**YOUR INSTRUCTIONS**
Starting with the line that contains "Open statistics for", give again exactly and only each line through the end of the records; include the last line and exclude pictures.

**MATERIAL SUPPLIED**

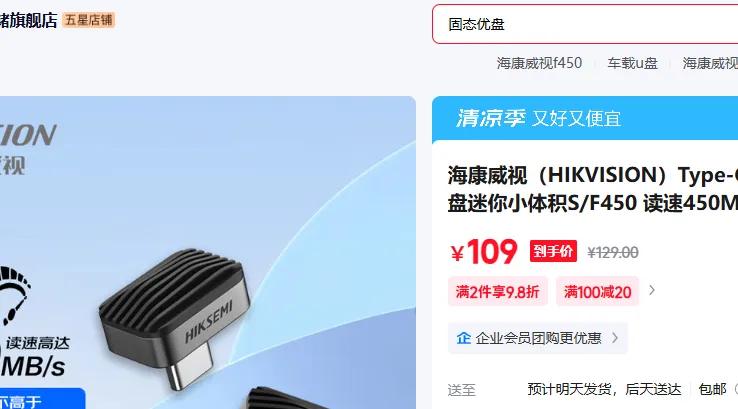Screen dimensions: 738x409
Task: Click the 企 enterprise member icon
Action: click(463, 338)
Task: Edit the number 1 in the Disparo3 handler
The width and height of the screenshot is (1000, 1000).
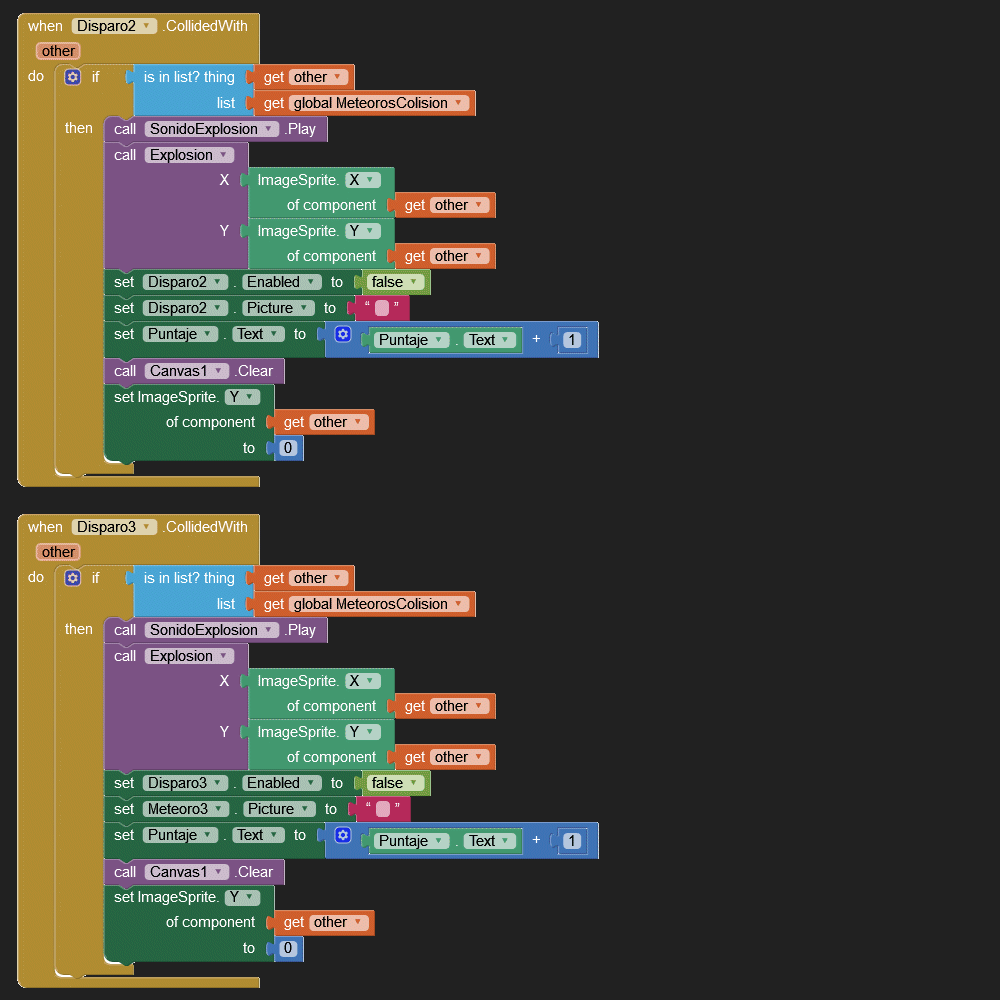Action: coord(571,841)
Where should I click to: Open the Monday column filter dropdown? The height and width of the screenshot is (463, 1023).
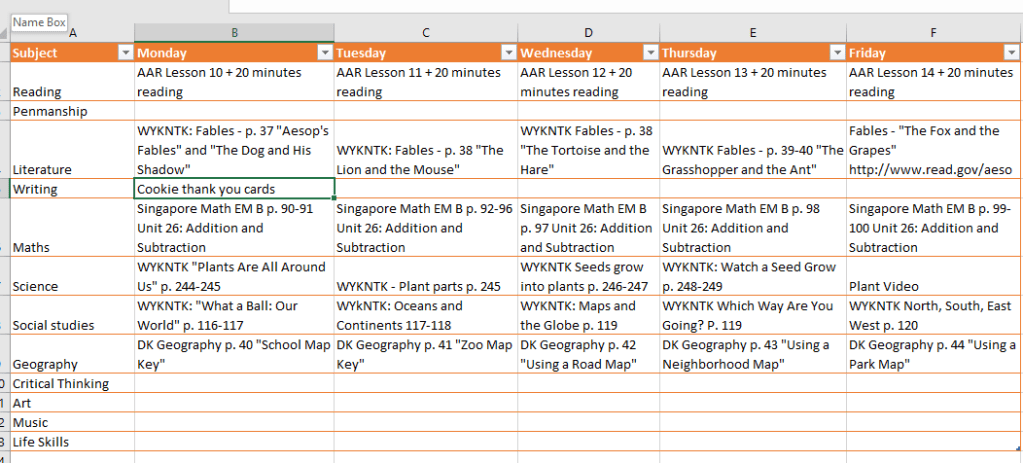[325, 53]
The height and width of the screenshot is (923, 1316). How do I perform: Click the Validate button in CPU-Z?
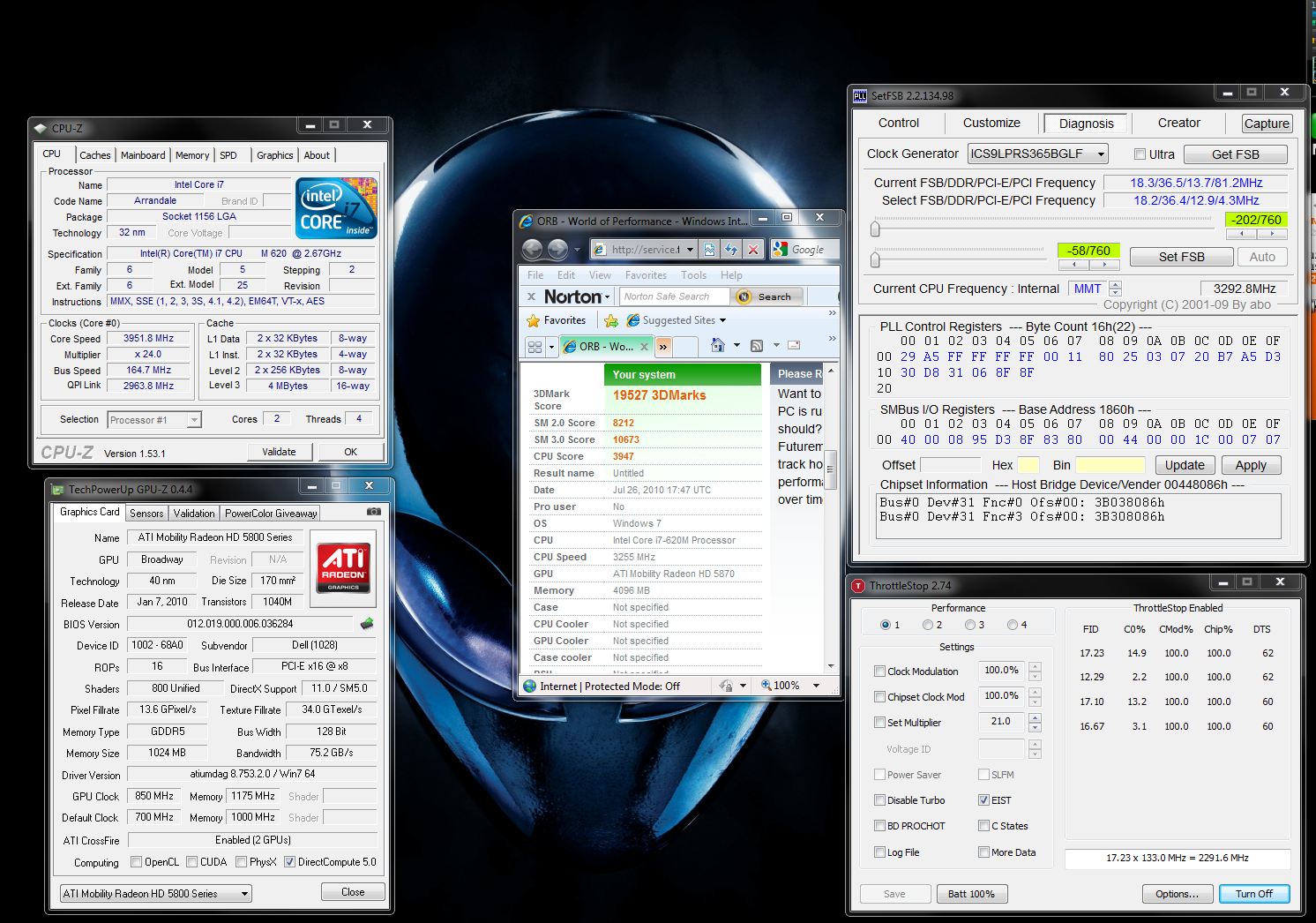(279, 452)
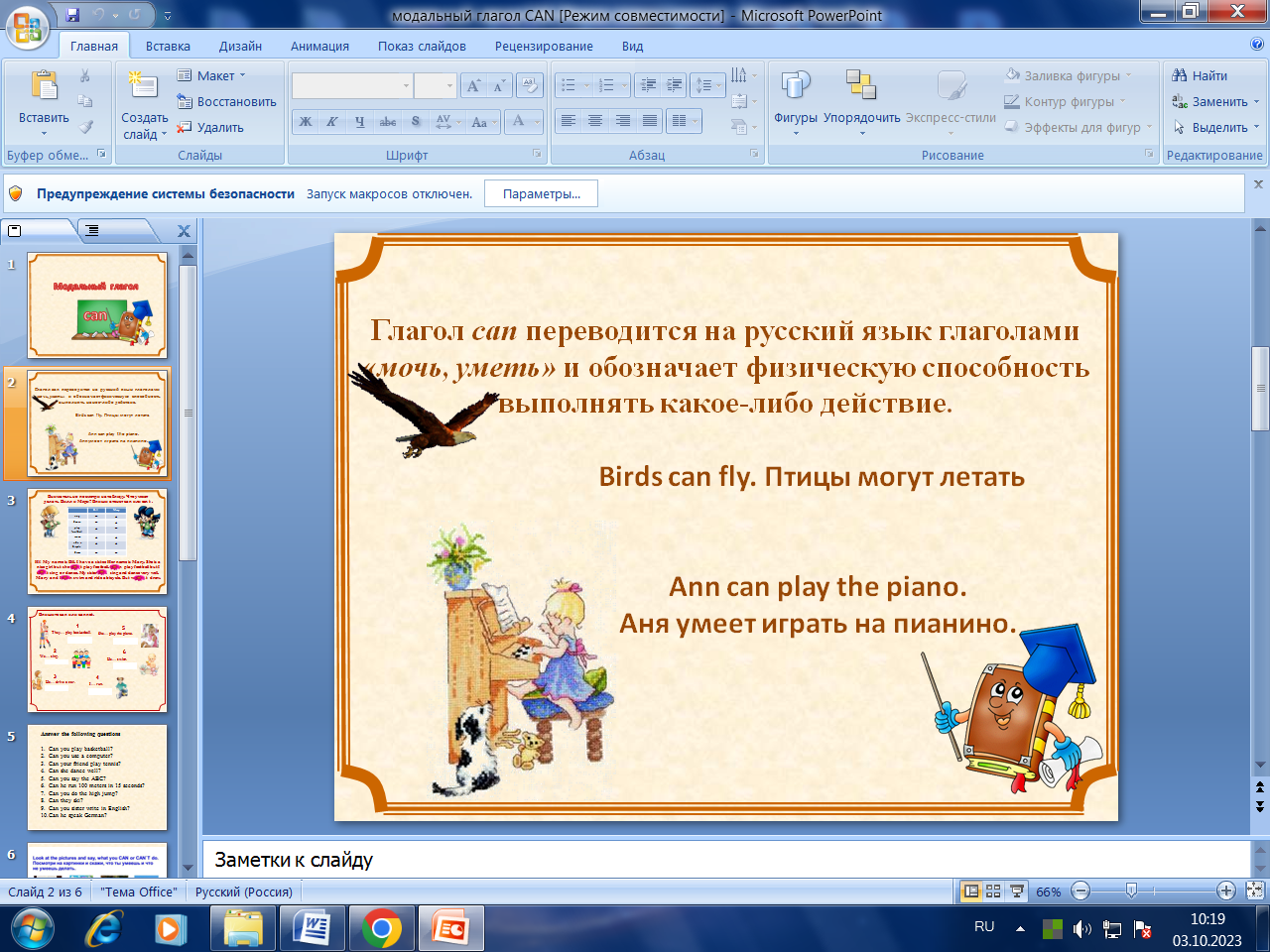The height and width of the screenshot is (952, 1270).
Task: Click the Paste (Вставить) clipboard icon
Action: [x=44, y=87]
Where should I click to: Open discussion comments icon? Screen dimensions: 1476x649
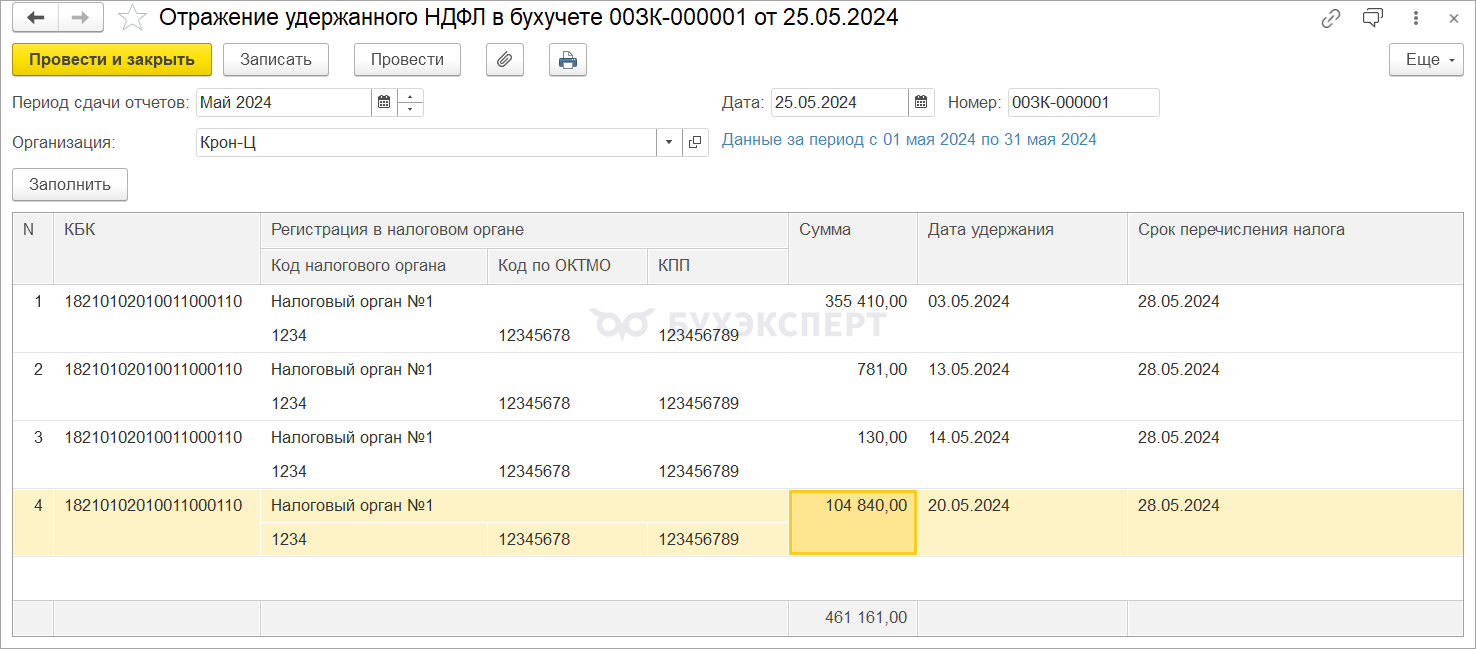coord(1373,18)
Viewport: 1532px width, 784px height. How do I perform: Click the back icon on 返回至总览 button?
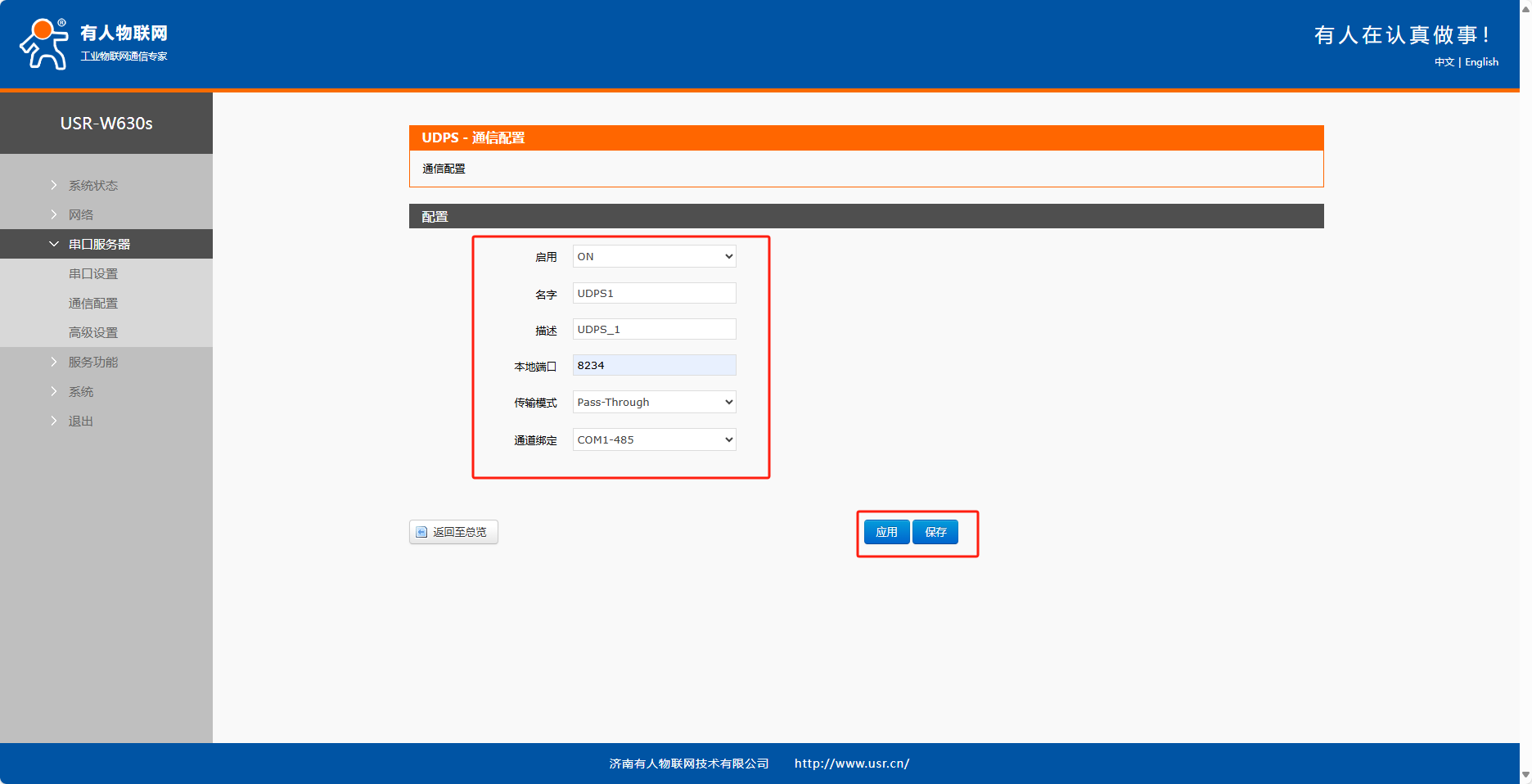421,532
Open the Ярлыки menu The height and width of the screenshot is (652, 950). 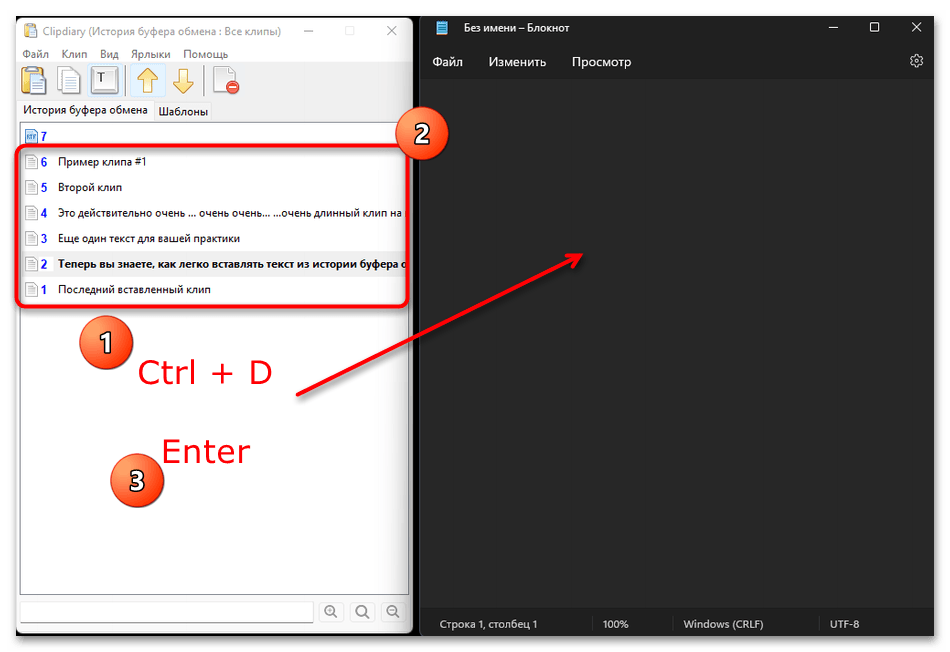150,54
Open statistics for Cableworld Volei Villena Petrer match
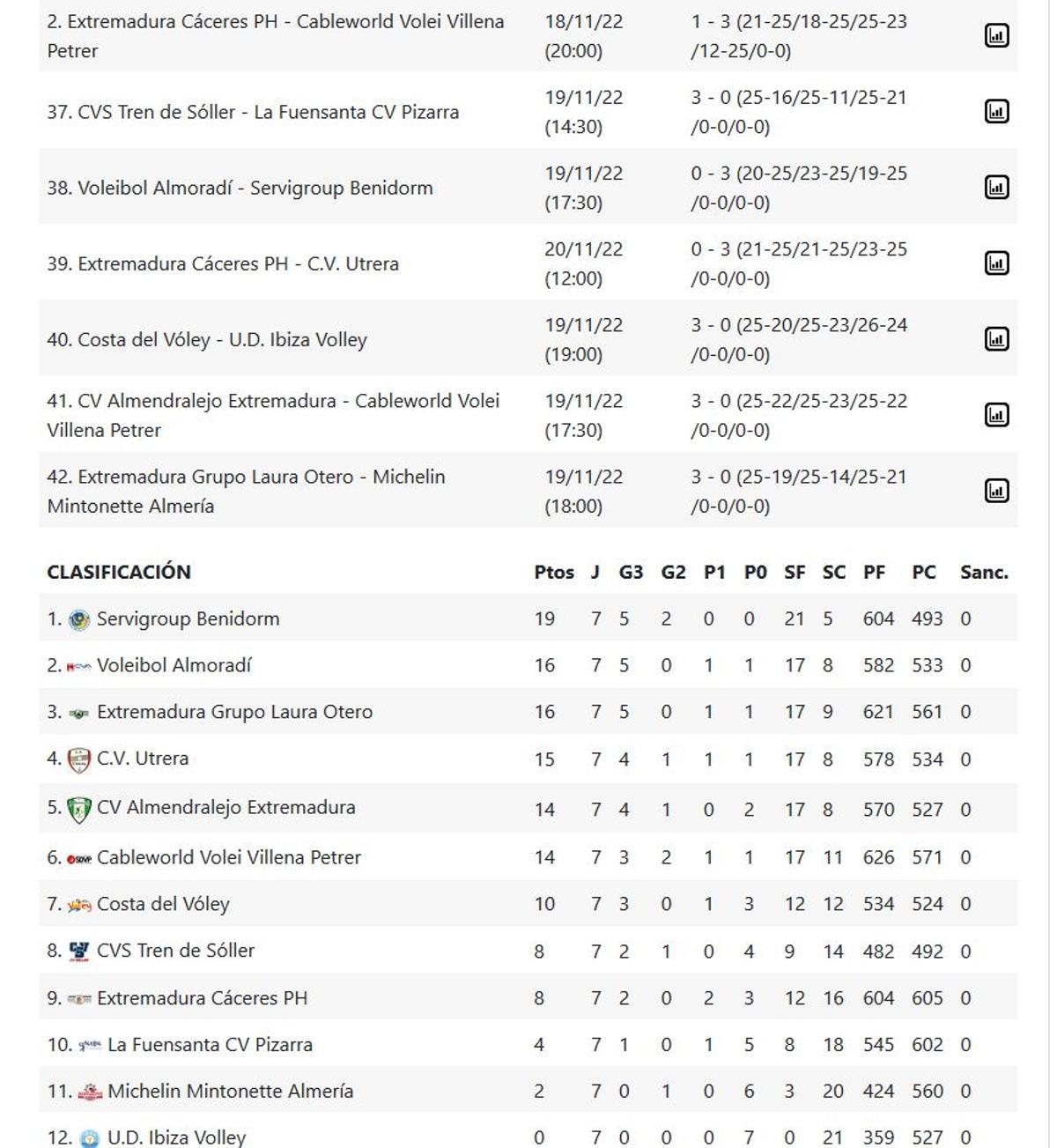The image size is (1057, 1148). tap(996, 34)
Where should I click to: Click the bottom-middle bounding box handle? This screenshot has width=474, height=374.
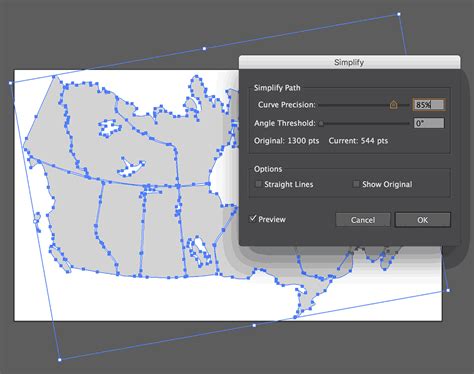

**REPLY TO THE TASK**
Open statistics for Cableworld Volei Villena Petrer match
The image size is (1057, 1148). tap(996, 34)
Where should I click to: Click the bottom-middle bounding box handle? This screenshot has width=474, height=374.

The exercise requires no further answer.